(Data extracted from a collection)
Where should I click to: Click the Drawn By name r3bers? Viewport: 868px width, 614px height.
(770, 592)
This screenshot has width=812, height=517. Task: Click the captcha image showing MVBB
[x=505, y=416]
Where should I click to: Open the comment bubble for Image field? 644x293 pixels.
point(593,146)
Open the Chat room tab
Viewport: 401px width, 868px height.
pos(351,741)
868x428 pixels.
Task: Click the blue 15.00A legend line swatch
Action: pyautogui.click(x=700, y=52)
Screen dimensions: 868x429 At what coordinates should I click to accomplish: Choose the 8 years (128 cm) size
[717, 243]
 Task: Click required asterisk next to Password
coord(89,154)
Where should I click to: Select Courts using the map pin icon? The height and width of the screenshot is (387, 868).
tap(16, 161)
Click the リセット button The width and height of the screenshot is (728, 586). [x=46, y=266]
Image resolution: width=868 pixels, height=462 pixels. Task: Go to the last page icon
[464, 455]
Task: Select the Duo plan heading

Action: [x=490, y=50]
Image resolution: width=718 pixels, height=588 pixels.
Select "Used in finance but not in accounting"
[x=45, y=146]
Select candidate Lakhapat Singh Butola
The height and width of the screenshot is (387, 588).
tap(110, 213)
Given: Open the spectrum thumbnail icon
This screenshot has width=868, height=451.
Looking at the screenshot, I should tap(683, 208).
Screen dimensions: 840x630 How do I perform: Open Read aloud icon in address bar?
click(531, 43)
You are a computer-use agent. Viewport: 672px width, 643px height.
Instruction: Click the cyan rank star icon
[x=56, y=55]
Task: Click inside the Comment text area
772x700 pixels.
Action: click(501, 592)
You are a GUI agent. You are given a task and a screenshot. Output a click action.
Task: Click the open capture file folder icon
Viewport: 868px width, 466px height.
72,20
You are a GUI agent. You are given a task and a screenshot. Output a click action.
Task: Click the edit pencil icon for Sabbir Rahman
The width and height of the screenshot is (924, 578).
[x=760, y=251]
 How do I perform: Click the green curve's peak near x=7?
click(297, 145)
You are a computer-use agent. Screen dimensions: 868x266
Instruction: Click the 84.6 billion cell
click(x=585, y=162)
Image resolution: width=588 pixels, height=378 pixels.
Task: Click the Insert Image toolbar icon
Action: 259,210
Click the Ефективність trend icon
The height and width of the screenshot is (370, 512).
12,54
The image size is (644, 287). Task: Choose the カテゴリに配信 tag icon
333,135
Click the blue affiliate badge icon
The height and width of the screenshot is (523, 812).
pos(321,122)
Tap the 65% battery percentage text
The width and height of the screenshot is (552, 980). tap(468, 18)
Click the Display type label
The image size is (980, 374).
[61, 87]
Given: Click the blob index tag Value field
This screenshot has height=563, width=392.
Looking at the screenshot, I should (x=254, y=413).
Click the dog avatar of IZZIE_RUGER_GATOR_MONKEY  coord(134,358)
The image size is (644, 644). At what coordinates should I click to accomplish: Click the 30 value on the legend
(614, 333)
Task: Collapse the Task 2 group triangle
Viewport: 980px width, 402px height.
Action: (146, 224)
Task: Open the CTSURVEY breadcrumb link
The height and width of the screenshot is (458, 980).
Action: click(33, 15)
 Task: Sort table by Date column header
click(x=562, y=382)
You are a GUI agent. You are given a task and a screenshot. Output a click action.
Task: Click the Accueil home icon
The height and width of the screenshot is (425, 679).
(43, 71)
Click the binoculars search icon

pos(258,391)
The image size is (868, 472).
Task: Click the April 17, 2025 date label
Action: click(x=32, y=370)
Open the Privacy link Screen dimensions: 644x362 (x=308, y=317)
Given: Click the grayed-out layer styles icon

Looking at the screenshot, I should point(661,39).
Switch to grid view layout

▶ [TRY IT] From the records above, pull every line that has the string "computer" and copy it.

▶ [COMPLETED EXERCISE]
You are a computer-use agent. Viewport: 672px width, 643px height.
You are a computer-use agent. Screen dimensions: 868x266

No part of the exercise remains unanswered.